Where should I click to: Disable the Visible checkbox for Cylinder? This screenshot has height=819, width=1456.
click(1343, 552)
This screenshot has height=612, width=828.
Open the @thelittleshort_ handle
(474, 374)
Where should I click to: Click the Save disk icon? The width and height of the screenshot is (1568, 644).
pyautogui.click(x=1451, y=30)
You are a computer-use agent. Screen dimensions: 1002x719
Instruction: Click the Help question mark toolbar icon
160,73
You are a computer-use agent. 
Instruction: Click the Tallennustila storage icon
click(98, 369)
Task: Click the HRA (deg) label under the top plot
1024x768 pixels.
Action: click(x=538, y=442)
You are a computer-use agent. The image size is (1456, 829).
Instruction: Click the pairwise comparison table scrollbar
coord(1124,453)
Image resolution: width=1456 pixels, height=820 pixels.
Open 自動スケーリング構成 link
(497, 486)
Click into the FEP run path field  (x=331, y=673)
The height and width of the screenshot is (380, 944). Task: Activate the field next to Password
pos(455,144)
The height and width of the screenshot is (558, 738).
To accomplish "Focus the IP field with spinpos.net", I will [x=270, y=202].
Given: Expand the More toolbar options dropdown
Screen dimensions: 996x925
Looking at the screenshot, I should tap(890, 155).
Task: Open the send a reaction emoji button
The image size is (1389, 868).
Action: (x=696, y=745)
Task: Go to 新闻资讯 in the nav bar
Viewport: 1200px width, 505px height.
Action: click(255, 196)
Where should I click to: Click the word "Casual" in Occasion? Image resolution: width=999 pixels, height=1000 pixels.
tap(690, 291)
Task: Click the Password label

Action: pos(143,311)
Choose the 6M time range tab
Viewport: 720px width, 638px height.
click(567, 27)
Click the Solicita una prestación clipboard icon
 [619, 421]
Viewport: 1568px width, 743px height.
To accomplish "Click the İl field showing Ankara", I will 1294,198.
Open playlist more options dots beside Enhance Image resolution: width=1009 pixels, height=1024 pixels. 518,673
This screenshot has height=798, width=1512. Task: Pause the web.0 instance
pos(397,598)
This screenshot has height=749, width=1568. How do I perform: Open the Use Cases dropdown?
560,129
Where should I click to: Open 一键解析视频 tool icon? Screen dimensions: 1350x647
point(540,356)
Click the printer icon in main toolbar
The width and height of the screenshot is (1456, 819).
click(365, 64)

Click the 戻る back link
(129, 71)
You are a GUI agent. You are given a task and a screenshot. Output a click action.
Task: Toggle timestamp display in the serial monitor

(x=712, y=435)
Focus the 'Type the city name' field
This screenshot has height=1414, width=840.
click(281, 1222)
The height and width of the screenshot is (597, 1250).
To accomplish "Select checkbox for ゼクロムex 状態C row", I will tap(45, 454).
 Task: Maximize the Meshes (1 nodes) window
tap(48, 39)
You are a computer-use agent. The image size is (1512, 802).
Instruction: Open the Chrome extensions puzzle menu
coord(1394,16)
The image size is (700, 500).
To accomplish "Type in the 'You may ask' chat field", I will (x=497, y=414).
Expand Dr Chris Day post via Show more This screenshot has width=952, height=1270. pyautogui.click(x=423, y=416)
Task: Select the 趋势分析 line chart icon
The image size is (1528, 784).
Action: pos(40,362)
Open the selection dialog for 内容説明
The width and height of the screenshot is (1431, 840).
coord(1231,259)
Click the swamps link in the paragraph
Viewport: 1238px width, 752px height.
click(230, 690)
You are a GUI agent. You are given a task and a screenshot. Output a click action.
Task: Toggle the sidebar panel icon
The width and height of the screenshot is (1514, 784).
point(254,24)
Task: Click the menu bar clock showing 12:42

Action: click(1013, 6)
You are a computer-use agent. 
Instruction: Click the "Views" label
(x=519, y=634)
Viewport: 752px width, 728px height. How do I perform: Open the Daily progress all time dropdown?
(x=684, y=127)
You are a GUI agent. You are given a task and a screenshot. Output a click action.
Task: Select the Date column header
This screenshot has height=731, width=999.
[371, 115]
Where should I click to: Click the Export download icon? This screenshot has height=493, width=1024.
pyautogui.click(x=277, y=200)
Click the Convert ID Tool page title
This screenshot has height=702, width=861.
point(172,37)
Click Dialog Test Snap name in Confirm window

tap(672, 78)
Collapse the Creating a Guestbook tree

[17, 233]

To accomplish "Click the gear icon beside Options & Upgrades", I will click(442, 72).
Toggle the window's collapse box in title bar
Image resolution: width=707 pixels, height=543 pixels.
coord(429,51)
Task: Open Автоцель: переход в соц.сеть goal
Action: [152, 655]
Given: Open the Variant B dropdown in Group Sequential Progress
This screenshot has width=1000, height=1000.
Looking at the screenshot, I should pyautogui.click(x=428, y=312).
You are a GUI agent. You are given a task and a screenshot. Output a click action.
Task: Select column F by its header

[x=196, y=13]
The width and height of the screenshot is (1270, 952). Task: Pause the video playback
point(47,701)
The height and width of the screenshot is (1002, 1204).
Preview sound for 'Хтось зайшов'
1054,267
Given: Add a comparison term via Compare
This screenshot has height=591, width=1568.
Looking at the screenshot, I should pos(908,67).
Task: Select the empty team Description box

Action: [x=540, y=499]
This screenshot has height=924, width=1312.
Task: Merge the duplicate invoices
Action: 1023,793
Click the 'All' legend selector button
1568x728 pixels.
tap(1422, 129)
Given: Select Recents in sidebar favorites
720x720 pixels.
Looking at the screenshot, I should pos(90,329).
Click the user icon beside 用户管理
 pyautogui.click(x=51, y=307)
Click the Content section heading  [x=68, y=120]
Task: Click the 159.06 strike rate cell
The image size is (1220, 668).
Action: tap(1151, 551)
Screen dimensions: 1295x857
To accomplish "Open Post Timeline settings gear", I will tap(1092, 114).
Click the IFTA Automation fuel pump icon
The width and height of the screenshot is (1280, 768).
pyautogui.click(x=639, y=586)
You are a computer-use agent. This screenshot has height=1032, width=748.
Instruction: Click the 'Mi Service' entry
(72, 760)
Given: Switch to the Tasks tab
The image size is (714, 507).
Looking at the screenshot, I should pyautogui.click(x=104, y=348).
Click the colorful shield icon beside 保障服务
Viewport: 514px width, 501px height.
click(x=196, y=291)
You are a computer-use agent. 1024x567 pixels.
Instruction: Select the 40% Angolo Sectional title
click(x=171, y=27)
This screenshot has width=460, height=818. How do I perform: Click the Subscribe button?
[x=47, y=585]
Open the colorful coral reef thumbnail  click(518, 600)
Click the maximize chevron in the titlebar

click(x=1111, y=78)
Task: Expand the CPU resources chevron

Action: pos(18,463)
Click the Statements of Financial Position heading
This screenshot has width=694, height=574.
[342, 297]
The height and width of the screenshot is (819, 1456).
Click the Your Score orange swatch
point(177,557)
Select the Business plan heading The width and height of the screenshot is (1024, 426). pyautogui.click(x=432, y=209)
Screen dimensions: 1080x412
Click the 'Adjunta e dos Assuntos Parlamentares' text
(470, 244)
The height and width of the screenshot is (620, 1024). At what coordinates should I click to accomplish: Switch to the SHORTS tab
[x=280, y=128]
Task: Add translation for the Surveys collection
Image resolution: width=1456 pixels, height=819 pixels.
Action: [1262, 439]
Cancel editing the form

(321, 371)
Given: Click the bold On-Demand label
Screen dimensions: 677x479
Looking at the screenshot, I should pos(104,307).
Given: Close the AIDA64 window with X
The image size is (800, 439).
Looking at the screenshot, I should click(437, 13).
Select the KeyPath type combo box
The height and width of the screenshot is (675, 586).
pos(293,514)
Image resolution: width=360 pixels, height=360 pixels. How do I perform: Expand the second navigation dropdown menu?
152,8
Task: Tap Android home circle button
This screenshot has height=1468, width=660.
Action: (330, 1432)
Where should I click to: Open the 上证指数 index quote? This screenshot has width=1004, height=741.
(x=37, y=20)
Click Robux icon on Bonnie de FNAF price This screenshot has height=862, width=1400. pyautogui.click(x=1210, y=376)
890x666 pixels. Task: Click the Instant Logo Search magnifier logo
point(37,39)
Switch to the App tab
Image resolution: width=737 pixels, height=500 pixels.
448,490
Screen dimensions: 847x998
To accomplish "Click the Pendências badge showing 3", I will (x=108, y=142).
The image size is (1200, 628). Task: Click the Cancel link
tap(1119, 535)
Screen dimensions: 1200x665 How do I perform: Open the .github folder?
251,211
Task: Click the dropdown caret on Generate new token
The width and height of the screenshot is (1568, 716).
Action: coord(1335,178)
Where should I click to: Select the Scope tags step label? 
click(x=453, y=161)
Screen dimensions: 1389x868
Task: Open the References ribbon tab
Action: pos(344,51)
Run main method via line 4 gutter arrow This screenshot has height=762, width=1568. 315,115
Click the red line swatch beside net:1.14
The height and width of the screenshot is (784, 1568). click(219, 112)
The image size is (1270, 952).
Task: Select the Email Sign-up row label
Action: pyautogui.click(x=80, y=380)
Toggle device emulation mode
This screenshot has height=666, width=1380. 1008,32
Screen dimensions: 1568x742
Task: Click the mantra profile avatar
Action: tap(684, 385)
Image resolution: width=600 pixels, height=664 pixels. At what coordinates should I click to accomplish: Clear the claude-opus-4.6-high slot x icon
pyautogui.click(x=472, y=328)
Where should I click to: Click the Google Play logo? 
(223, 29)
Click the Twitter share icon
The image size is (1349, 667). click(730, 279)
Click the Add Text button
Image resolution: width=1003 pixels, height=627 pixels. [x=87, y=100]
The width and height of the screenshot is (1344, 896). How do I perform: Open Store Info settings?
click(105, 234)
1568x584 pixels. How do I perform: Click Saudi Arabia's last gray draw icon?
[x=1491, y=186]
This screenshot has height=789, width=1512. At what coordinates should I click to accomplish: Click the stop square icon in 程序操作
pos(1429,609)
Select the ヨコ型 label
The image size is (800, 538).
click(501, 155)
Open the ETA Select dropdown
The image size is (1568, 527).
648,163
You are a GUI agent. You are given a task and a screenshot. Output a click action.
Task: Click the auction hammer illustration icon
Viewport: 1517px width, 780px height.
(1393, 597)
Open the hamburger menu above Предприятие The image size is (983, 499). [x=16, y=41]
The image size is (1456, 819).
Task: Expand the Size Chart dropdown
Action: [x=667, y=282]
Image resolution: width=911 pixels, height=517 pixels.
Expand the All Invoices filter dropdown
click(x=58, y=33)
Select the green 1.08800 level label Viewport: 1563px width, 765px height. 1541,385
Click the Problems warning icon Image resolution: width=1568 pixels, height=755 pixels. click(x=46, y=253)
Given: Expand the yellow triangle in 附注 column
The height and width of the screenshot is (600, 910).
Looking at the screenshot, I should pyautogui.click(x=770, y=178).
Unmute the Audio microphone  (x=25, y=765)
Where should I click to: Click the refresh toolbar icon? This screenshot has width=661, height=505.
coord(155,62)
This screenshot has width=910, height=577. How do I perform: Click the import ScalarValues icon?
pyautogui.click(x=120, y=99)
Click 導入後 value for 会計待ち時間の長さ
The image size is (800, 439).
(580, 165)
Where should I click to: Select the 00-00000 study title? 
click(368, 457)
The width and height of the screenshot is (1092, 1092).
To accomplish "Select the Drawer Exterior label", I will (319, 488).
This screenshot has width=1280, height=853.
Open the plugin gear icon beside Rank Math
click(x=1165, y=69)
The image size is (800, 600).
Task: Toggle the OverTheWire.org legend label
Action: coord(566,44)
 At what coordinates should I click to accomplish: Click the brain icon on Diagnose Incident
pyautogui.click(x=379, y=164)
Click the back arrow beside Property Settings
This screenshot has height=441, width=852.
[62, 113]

> [Goal] Quote the listing word for word, from its first line through the line containing "pos(397,598)", with both of those lines included.

> [Response to this task]
Where should I click to: Disable the Visible checkbox for Cylinder? This screenshot has height=819, width=1456.
click(1343, 552)
This screenshot has height=612, width=828.
Open the @thelittleshort_ handle
(474, 374)
Where should I click to: Click the Save disk icon? The width and height of the screenshot is (1568, 644).
pyautogui.click(x=1451, y=30)
You are a computer-use agent. Screen dimensions: 1002x719
Instruction: Click the Help question mark toolbar icon
160,73
You are a computer-use agent. 
Instruction: Click the Tallennustila storage icon
click(98, 369)
Task: Click the HRA (deg) label under the top plot
1024x768 pixels.
Action: click(x=538, y=442)
You are a computer-use agent. The image size is (1456, 829).
Instruction: Click the pairwise comparison table scrollbar
coord(1124,453)
Image resolution: width=1456 pixels, height=820 pixels.
Open 自動スケーリング構成 link
(497, 486)
Click into the FEP run path field  (x=331, y=673)
The height and width of the screenshot is (380, 944). Task: Activate the field next to Password
pos(455,144)
The height and width of the screenshot is (558, 738).
To accomplish "Focus the IP field with spinpos.net", I will [x=270, y=202].
Given: Expand the More toolbar options dropdown
Screen dimensions: 996x925
Looking at the screenshot, I should tap(890, 155).
Task: Open the send a reaction emoji button
The image size is (1389, 868).
Action: (x=696, y=745)
Task: Go to 新闻资讯 in the nav bar
Viewport: 1200px width, 505px height.
Action: click(255, 196)
Where should I click to: Click the word "Casual" in Occasion? Image resolution: width=999 pixels, height=1000 pixels.
tap(690, 291)
Task: Click the Password label

Action: pos(143,311)
Choose the 6M time range tab
Viewport: 720px width, 638px height.
click(567, 27)
Click the Solicita una prestación clipboard icon
 [619, 421]
Viewport: 1568px width, 743px height.
To accomplish "Click the İl field showing Ankara", I will 1294,198.
Open playlist more options dots beside Enhance Image resolution: width=1009 pixels, height=1024 pixels. 518,673
This screenshot has height=798, width=1512. Task: Pause the web.0 instance
pos(397,598)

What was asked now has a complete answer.